▸ DATA
-=-=-=-=-
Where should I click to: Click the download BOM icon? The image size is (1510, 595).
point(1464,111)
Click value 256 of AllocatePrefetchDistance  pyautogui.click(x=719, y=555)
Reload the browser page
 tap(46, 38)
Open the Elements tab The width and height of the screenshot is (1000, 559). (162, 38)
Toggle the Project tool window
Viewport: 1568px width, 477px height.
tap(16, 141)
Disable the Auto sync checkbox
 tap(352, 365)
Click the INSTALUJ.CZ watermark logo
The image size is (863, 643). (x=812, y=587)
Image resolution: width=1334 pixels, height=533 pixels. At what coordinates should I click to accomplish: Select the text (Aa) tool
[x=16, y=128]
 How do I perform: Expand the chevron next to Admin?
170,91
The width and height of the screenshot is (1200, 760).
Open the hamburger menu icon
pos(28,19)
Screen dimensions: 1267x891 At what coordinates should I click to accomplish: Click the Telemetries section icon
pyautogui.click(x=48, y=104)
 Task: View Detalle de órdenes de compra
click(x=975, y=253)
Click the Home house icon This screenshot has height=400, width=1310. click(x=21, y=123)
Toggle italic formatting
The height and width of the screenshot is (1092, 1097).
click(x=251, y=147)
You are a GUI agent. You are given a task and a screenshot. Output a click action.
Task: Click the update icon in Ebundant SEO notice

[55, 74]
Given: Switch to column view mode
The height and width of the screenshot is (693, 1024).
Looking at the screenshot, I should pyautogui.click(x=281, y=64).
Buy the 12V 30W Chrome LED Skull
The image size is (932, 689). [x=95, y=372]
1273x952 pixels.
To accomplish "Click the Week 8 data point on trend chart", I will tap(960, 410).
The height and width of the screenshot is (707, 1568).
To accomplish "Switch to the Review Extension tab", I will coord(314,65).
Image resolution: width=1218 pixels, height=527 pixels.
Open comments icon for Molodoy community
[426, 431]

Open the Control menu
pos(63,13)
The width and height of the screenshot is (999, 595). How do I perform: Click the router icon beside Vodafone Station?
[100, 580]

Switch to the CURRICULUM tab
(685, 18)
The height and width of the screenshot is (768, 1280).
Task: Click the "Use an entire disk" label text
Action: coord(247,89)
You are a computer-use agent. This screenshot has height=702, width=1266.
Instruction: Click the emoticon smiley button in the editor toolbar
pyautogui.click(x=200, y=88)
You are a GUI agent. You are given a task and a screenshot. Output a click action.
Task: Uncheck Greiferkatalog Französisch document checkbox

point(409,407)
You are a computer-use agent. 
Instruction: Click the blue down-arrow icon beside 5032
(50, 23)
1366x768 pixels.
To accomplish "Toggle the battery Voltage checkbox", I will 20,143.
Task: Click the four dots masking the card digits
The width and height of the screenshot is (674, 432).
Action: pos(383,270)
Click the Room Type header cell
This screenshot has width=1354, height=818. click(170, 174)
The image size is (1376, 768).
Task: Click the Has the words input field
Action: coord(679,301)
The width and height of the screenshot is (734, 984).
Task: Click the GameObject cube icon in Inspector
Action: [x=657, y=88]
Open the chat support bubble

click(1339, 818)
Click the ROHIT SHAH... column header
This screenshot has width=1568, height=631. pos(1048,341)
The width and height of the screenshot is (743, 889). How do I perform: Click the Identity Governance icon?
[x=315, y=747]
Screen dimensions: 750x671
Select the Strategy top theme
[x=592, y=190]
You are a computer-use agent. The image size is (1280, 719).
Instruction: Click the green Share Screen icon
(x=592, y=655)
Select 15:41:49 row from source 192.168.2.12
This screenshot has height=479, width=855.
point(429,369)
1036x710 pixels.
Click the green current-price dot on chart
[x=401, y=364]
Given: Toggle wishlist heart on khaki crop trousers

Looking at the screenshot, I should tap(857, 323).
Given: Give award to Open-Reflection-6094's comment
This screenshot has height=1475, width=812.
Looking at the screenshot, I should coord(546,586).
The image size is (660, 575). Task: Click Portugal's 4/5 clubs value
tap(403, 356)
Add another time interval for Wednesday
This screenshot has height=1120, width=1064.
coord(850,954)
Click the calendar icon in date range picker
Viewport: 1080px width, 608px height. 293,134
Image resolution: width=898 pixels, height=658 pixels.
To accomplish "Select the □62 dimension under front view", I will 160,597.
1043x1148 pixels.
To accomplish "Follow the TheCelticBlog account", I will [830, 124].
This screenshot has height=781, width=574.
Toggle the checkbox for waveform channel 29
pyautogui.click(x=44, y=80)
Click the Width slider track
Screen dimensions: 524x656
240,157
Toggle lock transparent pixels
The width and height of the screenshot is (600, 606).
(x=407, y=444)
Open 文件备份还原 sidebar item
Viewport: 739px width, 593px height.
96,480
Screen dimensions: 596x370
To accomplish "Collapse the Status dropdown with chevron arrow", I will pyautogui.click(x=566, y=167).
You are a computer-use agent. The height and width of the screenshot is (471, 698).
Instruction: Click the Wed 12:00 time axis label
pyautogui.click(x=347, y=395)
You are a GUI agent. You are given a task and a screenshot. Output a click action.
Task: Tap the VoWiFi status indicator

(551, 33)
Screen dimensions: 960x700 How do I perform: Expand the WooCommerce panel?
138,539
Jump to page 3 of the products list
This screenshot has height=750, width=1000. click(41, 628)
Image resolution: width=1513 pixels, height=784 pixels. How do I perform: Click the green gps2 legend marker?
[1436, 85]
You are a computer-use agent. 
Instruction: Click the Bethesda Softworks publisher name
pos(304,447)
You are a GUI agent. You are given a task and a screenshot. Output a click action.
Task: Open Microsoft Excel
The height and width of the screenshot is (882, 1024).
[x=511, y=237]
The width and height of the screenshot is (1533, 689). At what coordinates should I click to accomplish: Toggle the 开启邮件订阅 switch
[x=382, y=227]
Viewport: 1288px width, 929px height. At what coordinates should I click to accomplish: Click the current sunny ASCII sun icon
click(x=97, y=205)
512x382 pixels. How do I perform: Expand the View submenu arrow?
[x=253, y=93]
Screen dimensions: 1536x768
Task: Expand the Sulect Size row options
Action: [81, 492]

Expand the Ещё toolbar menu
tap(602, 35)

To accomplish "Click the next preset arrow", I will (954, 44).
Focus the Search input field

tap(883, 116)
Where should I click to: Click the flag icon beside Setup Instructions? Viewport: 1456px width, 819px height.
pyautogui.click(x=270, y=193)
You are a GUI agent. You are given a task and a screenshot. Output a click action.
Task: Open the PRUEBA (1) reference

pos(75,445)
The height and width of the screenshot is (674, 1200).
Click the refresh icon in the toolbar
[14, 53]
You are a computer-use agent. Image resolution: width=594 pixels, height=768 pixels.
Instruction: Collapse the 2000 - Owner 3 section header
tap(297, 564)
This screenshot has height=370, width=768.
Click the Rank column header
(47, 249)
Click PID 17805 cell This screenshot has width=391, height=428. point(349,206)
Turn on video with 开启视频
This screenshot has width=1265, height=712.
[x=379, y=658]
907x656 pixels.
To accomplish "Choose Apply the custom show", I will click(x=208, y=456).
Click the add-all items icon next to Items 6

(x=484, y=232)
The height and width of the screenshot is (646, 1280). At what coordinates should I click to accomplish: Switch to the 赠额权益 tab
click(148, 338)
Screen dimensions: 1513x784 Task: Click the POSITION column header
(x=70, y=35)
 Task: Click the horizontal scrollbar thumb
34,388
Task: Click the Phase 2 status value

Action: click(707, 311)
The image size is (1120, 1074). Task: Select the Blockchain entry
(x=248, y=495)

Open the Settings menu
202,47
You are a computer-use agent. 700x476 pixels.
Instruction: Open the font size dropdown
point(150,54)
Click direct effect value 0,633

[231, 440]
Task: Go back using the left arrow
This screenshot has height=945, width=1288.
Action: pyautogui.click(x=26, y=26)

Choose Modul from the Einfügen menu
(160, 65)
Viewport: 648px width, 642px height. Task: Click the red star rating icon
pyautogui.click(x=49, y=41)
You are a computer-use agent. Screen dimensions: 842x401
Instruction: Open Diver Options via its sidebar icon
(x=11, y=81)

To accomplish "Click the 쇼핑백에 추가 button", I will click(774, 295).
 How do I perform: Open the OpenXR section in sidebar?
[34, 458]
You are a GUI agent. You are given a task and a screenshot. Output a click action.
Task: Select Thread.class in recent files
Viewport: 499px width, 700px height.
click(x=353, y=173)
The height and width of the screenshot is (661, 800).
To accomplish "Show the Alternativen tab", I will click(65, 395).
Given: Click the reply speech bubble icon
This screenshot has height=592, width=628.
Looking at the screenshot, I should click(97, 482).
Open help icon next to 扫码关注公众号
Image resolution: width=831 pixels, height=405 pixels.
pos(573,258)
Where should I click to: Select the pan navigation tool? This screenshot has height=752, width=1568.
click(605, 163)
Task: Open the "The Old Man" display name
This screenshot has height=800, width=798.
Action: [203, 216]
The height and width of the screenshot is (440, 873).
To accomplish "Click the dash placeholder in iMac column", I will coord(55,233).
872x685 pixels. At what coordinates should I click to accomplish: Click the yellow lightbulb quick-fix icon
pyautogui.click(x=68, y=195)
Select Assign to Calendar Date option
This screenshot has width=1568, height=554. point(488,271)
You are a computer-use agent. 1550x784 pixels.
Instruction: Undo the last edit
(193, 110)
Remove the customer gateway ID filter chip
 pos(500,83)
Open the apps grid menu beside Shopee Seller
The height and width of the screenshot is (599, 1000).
-=-=-=-=-
▸ ASSIGNED TASK
From the records above, reproduce exactly the lines from the one with "Click the green current-price dot on chart" to the one with "Given: Give award", both included, and no others.

▸ THE COMPLETED TASK
Click the green current-price dot on chart
[x=401, y=364]
Given: Toggle wishlist heart on khaki crop trousers

Looking at the screenshot, I should tap(857, 323).
Given: Give award to Open-Reflection-6094's comment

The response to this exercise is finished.